The Superior Court of Fulton County dismissed an appeal by the Joint City-County Board of Tax Assessors because the appeal was not heard by a jury at the first term following the filing of the appeal.

On June 11, 1985, the Joint City-County Board of Tax Assessors filed a notice of appeal in the Superior Court of Fulton County from an adverse decision of arbitrators concerning the valuation of certain property. In pertinent part, the notice of appeal read: “Plaintiff hereby requests that this action receive preference on the jury trial Calendar pursuant to Georgia Laws 1969, p. 942, which requires an appeal from an arbitrator’s decision to be heard before a jury at the first term following the filing of the appeal.” On October 10, 1985, the matter appeared on a non-jury trial calendar. At that time, counsel for the board of tax assessors informed the clerk of the superior court that the matter was to be tried before a jury. Thereafter, on January 30, 1986, when the case was called for trial before a jury the taxpayer moved to dismiss on the ground that the board of tax assessors failed to obtain trial at the first term of court. The motion was granted and *323this appeal followed. Held:

Decided September 28, 1987. Marva Jones Brooks, Gary S. Walker, Jeff S. Klein, for appellant.

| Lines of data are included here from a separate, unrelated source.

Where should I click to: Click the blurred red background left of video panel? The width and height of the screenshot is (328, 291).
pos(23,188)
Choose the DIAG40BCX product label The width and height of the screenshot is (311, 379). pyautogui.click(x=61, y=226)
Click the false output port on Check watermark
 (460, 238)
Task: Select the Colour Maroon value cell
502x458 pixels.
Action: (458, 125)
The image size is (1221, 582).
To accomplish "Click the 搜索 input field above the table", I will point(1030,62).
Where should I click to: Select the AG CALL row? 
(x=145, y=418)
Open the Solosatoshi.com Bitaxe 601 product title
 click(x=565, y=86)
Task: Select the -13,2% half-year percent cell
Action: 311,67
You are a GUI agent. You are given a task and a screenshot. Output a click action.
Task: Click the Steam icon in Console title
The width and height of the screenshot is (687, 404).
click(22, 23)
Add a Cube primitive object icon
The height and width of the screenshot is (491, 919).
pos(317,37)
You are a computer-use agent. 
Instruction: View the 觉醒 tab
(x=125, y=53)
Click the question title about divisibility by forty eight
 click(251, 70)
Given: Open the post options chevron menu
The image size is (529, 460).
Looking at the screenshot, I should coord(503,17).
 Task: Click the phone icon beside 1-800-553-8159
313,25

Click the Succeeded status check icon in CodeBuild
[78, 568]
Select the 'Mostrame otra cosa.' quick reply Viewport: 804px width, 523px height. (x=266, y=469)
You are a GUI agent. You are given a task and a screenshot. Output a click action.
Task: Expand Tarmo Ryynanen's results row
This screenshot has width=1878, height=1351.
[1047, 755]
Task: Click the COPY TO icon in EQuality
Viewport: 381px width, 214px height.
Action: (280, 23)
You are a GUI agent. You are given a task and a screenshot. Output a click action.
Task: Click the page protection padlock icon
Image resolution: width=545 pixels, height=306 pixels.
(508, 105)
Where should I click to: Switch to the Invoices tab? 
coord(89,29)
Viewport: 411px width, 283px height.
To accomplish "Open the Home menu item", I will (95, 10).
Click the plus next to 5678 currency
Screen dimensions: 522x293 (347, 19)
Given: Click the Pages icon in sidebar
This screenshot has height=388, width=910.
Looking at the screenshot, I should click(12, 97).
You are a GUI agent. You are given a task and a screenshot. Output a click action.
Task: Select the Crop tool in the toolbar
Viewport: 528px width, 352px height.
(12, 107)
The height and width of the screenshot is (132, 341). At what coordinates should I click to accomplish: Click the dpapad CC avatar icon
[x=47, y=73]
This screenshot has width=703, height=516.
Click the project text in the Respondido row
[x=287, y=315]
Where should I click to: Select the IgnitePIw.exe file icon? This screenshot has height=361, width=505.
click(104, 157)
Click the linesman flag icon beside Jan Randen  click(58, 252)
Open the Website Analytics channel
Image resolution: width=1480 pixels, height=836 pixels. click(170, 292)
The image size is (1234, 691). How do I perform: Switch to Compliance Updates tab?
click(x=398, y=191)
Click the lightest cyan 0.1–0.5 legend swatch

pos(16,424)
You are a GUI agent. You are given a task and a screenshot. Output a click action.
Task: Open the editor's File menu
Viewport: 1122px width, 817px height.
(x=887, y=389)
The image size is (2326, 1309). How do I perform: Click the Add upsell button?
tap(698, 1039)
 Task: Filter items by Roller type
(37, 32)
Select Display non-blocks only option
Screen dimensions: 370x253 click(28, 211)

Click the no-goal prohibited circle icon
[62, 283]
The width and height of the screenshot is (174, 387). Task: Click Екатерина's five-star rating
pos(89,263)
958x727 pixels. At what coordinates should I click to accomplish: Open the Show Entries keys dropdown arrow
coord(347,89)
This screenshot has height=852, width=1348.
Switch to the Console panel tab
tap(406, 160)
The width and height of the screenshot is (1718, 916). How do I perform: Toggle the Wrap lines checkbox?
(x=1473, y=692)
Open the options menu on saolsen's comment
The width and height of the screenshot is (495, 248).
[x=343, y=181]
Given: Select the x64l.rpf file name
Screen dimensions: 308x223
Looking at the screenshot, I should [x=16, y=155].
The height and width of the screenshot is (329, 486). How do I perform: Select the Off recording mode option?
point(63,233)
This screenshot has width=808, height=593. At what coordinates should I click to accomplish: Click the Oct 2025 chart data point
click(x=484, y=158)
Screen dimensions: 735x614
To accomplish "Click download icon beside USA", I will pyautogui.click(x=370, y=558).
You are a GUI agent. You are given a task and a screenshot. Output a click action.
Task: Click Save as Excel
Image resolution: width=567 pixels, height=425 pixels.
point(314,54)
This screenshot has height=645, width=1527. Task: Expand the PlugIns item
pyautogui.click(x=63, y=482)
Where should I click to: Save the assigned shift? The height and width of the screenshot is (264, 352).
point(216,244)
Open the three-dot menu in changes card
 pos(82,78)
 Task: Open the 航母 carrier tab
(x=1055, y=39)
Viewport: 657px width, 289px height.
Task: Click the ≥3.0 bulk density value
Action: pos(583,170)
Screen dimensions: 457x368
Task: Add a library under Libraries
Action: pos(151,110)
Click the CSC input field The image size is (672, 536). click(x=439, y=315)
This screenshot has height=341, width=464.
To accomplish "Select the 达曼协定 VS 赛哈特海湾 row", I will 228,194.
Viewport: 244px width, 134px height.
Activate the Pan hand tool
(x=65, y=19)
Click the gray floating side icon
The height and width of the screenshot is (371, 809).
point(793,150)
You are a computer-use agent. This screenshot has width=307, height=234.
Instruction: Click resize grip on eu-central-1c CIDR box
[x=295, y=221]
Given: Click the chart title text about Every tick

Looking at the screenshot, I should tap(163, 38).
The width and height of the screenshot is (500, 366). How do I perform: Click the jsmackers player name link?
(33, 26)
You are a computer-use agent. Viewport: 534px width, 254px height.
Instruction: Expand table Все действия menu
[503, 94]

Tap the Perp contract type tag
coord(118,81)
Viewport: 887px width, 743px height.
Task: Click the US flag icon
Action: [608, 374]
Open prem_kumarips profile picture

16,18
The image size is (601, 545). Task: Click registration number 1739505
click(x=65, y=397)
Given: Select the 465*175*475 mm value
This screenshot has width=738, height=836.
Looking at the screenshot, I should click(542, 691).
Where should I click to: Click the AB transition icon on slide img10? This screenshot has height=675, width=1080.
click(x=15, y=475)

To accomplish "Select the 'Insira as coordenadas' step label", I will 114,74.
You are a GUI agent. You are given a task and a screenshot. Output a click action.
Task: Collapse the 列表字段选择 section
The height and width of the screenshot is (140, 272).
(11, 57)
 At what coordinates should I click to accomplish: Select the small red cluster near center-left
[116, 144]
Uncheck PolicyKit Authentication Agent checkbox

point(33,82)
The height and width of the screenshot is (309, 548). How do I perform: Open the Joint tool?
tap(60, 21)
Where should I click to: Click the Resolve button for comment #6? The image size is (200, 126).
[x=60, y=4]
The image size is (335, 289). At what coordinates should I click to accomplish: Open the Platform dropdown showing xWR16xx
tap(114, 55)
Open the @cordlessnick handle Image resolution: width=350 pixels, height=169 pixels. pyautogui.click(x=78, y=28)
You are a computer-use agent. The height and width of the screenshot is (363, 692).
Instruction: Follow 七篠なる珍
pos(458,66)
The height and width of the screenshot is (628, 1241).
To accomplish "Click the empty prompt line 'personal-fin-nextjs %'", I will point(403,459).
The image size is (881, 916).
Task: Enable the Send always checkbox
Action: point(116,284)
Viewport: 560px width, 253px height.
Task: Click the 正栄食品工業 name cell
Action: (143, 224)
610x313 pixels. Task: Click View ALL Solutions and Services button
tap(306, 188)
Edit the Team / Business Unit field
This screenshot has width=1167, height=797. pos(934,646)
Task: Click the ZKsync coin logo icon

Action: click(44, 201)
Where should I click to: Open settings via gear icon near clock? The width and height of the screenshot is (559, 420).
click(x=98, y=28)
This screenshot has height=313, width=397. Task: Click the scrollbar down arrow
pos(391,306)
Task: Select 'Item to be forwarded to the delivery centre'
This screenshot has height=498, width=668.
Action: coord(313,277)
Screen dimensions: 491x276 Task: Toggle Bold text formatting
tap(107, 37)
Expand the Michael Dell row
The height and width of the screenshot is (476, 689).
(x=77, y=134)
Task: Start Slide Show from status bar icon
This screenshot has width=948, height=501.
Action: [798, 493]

John L. Tur off, pro se.

1. Georgia Laws 1969, p. 942, provides, in part: “The taxpayer or the board of tax assessors may appeal the arbitrator’s decision to the superior court of the county in which the land lies . . . The appeal shall constitute a de novo action and shall be heard before a jury at the first term following the filing of the appeal.”

2. “It being the express command of the statute that appeal cases be tried by a jury at the first term after the appeal has been entered, it would appear the duty of the clerk to place the same upon the trial calendar for the first term after docketing. If it cannot be reached at that term, or should the court otherwise defer the matter, neither party should be penalized because it has not been reached. Counsel for neither party can control the calendars and trial of cases. Such procedures are in the hands of the court, not counsel. While it is true that under Code Ann. § 81A-140 (c) [OCGA § 9-11-40 (c)] the courts may place cases on the trial calendar on notice to the parties, they must also do so upon request of a party. We find nothing in the law that places a greater burden upon one party than the other.” Etheridge v. Etheridge, 242 Ga. 101, 103 (249 SE2d 569). Accord McCauley v. Bd. of Tax Assessors, 243 Ga. 844 (257 SE2d 266).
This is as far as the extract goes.